Ao Tribunal Superior Eleitoral (TSE), o Ministério Público Eleitoral (MPE) apresentou um recurso na terça-feira, 5, para esclarecer a recente condenação do ex-governador do Rio de Janeiro, Claudio Castro, à inelegibilidade por oito anos.
Controvérsia sobre a cassação do diploma
No recurso, o vice-procurador-geral Eleitoral, Alexandre Espinosa, solicita que o TSE reconheça a cassação do diploma de Castro e a sua inelegibilidade. A confusão surge, pois Castro renunciou ao cargo em 23 de março, um dia antes do julgamento, para concorrer a uma vaga no Senado.
No entendimento do procurador, a maioria dos votos no tribunal indicou a cassação do diploma, embora isso não tenha sido explicitamente registrado na decisão final.

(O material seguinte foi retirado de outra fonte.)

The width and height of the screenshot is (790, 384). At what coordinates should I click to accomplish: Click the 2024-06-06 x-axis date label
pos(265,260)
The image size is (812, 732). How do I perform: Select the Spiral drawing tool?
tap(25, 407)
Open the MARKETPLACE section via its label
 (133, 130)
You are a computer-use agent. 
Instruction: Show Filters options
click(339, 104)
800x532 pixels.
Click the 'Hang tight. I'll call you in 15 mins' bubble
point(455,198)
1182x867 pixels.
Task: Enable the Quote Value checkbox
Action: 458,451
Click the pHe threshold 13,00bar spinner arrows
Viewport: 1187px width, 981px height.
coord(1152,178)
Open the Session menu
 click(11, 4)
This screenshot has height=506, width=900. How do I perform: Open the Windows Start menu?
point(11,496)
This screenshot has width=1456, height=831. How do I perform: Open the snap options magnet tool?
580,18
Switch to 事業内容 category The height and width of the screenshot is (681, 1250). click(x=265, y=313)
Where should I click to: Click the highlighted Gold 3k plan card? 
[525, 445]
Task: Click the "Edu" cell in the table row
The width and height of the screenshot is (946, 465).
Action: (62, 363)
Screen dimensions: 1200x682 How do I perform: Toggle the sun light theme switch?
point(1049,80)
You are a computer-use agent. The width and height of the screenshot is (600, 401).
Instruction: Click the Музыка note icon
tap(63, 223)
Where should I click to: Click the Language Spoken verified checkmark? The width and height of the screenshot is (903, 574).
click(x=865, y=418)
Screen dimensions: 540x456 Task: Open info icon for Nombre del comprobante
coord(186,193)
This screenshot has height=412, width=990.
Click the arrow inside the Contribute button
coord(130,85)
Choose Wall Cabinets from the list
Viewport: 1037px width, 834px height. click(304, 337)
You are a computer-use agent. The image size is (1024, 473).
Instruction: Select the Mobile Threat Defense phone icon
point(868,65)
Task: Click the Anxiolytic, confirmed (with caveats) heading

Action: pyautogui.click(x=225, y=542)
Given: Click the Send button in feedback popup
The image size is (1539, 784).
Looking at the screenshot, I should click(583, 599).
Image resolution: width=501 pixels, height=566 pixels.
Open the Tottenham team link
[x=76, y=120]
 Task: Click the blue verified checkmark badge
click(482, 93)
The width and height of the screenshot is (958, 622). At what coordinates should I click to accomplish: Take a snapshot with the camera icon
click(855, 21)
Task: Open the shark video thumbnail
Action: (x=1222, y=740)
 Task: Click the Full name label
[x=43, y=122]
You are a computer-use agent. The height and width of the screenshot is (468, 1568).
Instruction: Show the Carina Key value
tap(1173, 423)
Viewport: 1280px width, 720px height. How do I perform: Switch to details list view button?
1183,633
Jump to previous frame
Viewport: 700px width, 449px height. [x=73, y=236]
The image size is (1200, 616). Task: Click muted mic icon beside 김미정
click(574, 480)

A análise dos votos revela que apenas dois dos sete julgadores se opuseram à cassação, enquanto cinco foram favoráveis, segundo Espinosa.
Espinosa ressaltou que o pedido de esclarecimento visa evitar que Claudio Castro se beneficie ao renunciar antes da decisão. Além disso, com a renúncia, novas eleições para o cargo de governador serão necessárias no Rio de Janeiro. A questão permanece pendente no Supremo Tribunal Federal (STF), que tem até o momento um placar favorável à realização de eleições indiretas para o novo governador.